>> BEGIN Given data
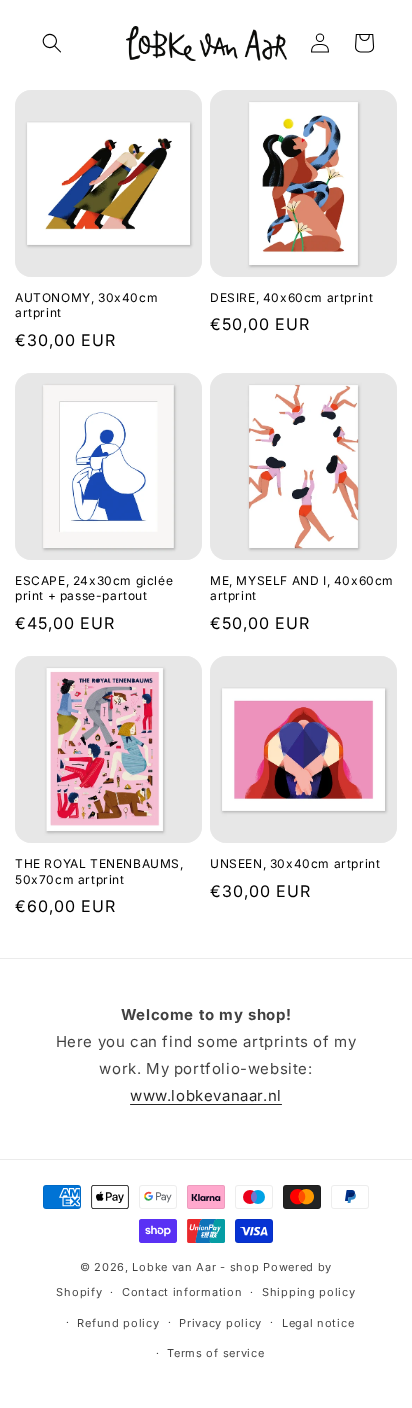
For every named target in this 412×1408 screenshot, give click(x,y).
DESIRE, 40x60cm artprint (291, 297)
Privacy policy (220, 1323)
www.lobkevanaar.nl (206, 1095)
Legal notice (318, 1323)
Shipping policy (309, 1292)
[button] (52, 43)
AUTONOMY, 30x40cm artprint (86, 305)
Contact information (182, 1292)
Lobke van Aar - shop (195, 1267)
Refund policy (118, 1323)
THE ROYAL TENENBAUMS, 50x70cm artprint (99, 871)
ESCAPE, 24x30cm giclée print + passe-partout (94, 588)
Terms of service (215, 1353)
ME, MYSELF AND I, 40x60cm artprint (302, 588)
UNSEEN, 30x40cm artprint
>> END Given data
** Set problem **
Scale the material by rewriting every line, requests included, with each coordinate in the answers multiplied by 2.55 and rounded to a whole number, halves rounding up. Leave the numbers in the requests unchanged, and omit the pictures.

** Full response **
For every named target in this 412×1408 screenshot, give click(x,y).
DESIRE, 40x60cm artprint (742, 757)
Privacy policy (561, 3374)
www.lobkevanaar.nl (525, 2792)
Legal notice (811, 3374)
Shipping policy (788, 3295)
[button] (133, 110)
AUTONOMY, 30x40cm artprint (219, 778)
Contact information (464, 3295)
Lobke van Aar - shop (497, 3231)
Refund policy (301, 3374)
THE ROYAL TENENBAUMS, 50x70cm artprint (252, 2221)
ESCAPE, 24x30cm giclée print + passe-partout (240, 1499)
Terms of service (548, 3450)
ME, MYSELF AND I, 40x60cm artprint (770, 1499)
UNSEEN, 30x40cm artprint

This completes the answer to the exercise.